Sophomore Lonnie Glasscock played on LBJ’s JV A team for most of his freshman year but moved to varsity near the end of the season. He thinks that the LBJ boys’ soccer program has a lot of talented players but that the team is held back by a lack of unity among the team.

“LASA and LBJ have a lot of good players, but I think if we get better at playing as one and playing better together with better chemistry, we’ll be much better,” Glasscock said.

Junior Beckett Schmeil has been playing soccer for LBJ for three years and said he is hoping that the team will improve enough to make it to the playoffs this year. Getting new players and a new coach means the team has a good base to build on, according to Schmeil.

“I think we can win district this year if we grind it out,” Schmeil said. “I think we can make it to districts with the new coach and new kids. We just need a keeper. We don’t have a goalkeeper.”

Senior Charlie Riley has been part of the team since he was a freshman. Though Riley could not play for most of his sophomore and junior year seasons due to injury, he said he has still been very involved with the team as an athletic trainer. In order to have better practices and better their level of play, Riley believes the team needs to be more organized and attentive.

“We weren’t really too focused at practice all the time last year, and that’s another organization thing,” Riley said. “We just did the same drills every day, so hopefully Coach Lewis will give us some new stuff to do and we’ll improve a lot more.”

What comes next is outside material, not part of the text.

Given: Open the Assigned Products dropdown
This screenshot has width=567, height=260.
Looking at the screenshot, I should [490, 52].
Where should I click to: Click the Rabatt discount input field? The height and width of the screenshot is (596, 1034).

This season, the former JV coach, Thurman Lewis, will be coaching the boys’ varsity team. Riley and the other players are excited to see what he will bring to the team. He hopes that Lewis will bring fresh energy to the team and will reinvigorate their drive to work hard. In addition to having high standards for their coach in the upcoming soccer season, players have also started to set goals for how well they want to do this year, according to Riley.

“My freshman year we won district and went to playoffs, and then we haven’t even been to the playoffs since, so I think we want to get to the playoffs,” Riley said.

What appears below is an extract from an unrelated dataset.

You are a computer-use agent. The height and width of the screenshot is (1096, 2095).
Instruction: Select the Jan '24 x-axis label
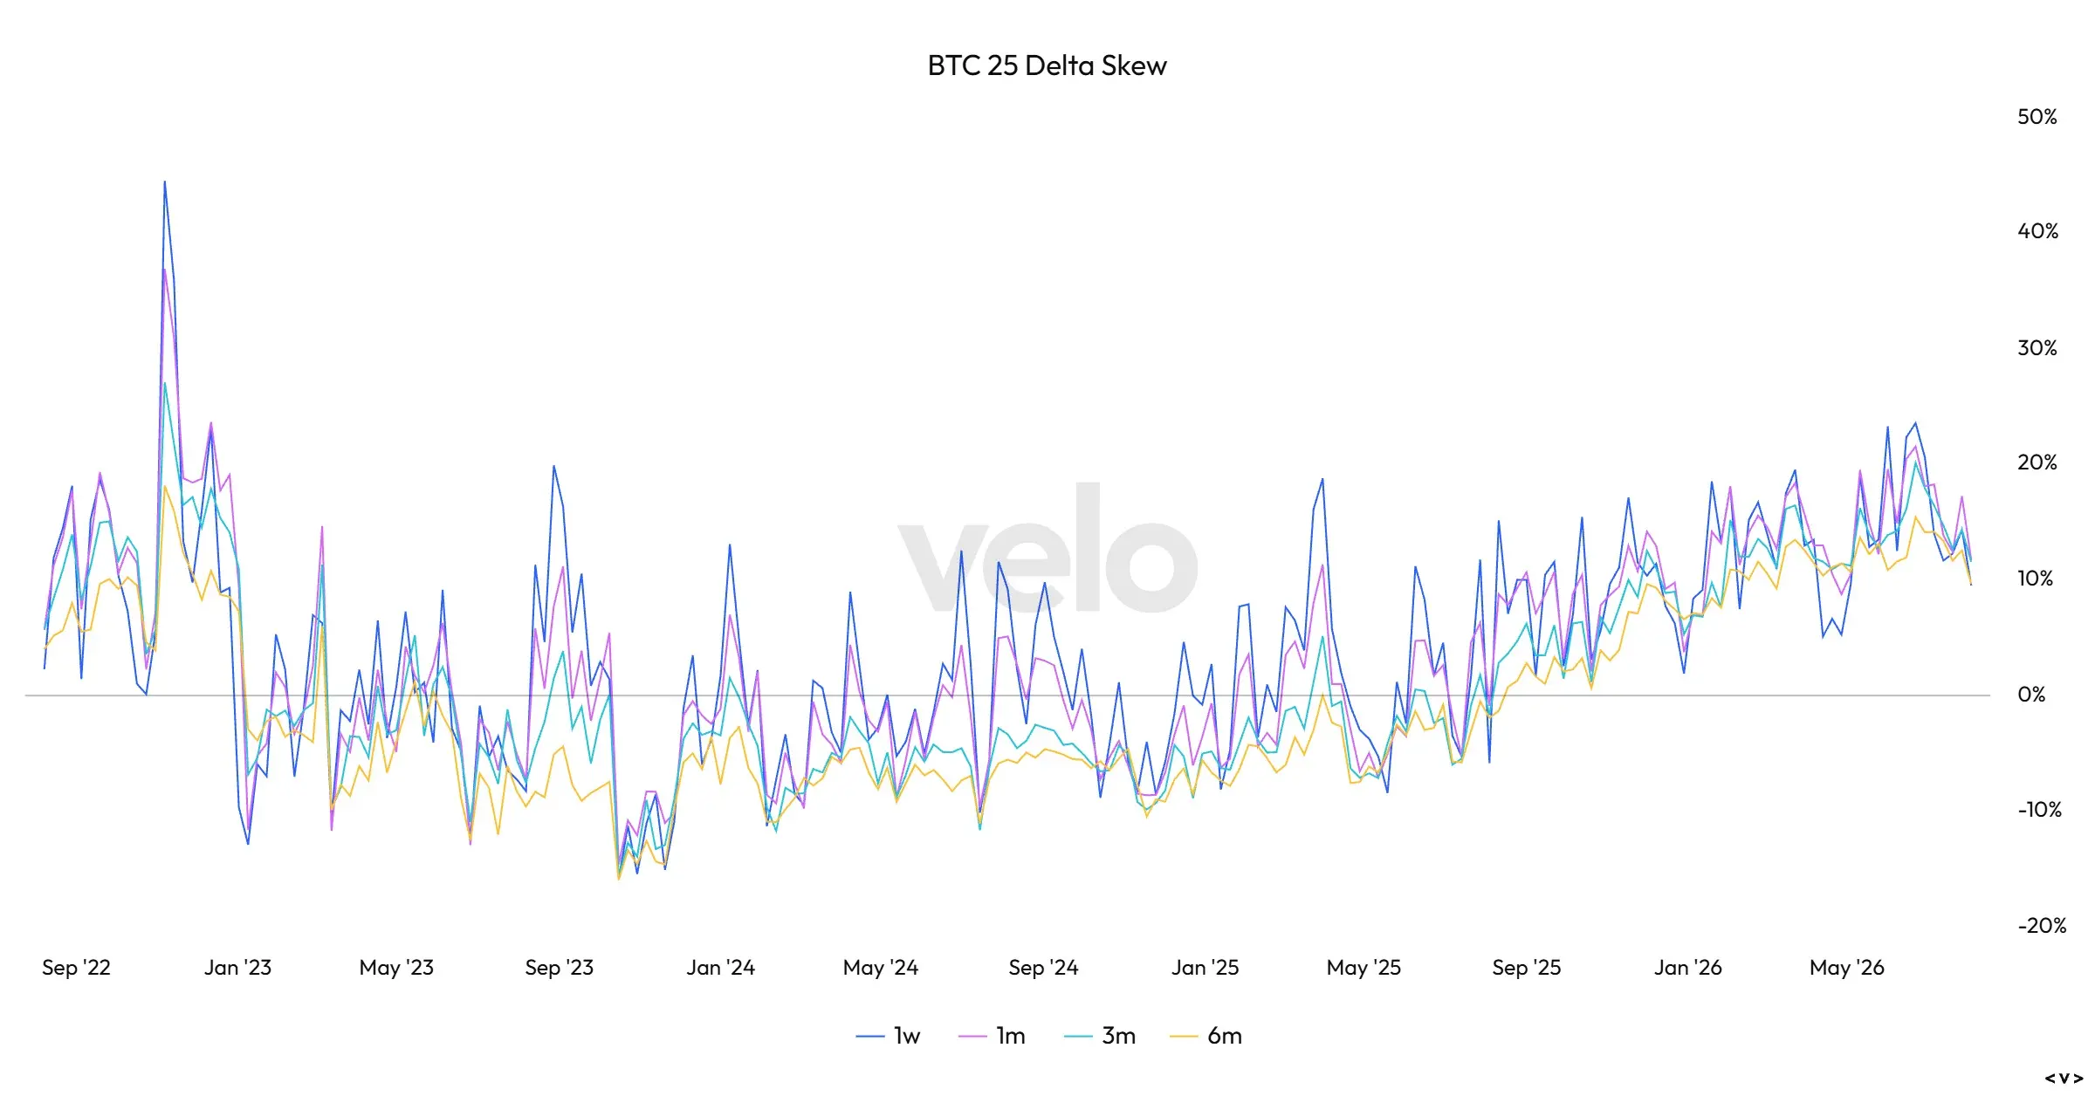point(720,968)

Glasscock agreed with Riley and said the team is determined to get to the playoffs this year. He said he also hopes to make varsity and stresses that players should set individual goals for themselves. According to Glasscock, if players on the team push each other to improve, the team as a whole will consistently improve.
“For me, personally, I want to be on varsity and starting a lot of games,” Glasscock said. “And as a team, for whichever team, varsity or JV A, I hope that we’ll win district and then go to playoffs and do well there.”

Schmeil said he and his fellow players are on the team for more than just doing well in the playoffs. According to Schmeil, playing for his school team isn’t just about winning.

“Honestly, I just want to have a good experience and just have a fun time, that’s really all I’m trying to gain from [high school soccer],” Schmeil said. “I like high school soccer a lot because you get to play with the boys, just goon around the whole time. It’s a lot more laid back than club soccer, and you play your friends, play against your friends and with them.”

Playing soccer for a school team rather than a club team gives students the chance to get competitive while playing alongside their classmates and representing their school colors. Riley said this is what makes high school soccer so appealing in comparison to club soccer.

“You get to play with a different group of people, I guess, and it’s also fun because you’re all representing your school instead of just some club that doesn’t really mean anything,” Riley said. “It kind of feels like you’re playing for more people.”